Auch wenn ich mit der Auflösung insgesamt nicht so glücklich bin, so finde ich die bereits bestellte zweite Staffel absolut gerechtfertigt. Zum einen ist auf sie trotz des friedlichen Endes sehr konsequent hingearbeitet worden und zum anderen ist mit der Beförderung von Wallace zum Premierminister von Großbritannien schon ein Kniff gegeben, der fahrlässig gewesen wäre, ihn nicht zu nutzen.
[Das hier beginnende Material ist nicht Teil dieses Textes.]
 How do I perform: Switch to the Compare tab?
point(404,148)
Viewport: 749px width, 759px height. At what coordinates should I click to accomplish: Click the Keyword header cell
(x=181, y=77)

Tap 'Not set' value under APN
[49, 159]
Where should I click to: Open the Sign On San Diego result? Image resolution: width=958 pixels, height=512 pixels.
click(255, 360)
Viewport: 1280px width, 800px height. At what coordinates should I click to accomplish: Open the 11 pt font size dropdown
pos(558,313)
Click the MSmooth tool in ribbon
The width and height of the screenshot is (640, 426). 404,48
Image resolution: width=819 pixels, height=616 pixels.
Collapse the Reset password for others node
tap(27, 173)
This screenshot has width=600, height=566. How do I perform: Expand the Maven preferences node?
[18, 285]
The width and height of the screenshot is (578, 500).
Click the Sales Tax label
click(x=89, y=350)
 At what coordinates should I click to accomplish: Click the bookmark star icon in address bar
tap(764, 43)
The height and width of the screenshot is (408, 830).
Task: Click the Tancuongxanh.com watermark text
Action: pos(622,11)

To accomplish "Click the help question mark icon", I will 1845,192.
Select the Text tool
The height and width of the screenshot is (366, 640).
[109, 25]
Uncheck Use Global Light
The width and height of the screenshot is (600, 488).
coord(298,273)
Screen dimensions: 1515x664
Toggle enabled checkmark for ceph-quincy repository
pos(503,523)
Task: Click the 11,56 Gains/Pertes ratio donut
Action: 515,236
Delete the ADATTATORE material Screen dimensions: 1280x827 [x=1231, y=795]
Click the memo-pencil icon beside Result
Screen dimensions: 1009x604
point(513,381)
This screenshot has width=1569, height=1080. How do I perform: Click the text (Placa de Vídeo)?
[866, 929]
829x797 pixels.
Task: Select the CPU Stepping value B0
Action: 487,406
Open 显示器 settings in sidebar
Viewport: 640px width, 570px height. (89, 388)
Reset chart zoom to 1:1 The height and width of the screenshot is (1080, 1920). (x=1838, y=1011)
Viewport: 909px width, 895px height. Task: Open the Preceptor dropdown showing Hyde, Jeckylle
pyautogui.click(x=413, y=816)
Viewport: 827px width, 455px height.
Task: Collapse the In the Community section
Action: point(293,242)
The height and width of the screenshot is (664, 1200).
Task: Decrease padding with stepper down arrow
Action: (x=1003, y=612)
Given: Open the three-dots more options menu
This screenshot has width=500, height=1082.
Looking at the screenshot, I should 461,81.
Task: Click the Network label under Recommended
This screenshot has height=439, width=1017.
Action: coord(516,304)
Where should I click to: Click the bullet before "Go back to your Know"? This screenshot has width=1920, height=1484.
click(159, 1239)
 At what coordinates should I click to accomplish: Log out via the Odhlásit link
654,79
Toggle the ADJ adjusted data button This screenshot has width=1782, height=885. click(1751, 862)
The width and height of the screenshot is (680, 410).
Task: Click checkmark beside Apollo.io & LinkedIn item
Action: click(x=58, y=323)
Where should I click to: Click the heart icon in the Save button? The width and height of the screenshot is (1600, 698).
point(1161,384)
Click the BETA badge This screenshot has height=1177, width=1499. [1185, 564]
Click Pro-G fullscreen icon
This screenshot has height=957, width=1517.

Damit wären wir inhaltlich dann auch wieder bei "Diplomatische Beziehungen". Insgesamt denke ich angesichts der ganzen guten Zutaten, dass das Potenzial einer Qualitätssteigerung in Staffel 2 in jedem Fall denkbar und eine berechtigte Hoffnung ist. Und um nochmal auf das alternative Ende zu sprechen zu kommen, der anvisierten Zuschauerschaft darf man gerne mehr zutrauen.

Fazit

"Black Doves" ist eine insgesamt zu empfehlende Spionageserie, die sich selbst aber noch genug Luft nach oben lässt, um die zweite Staffel noch einmal zu steigern. Keira Knightley und Ben Whishaw als zentrale Köpfe sind in jedem Fall herausstechend. Genauso überzeugt aber auch das Weihnachtsfest als Setting für eine Verschwörung, die es aufzudecken gilt. Neben der Spannung und dem eingearbeiteten humoristischen Stil ist dann nur schade, dass sich hinter der Verschwörung am Ende ein kleiner Puff verbarg. Über die Ziellinie wurde sich also etwas geschleppt.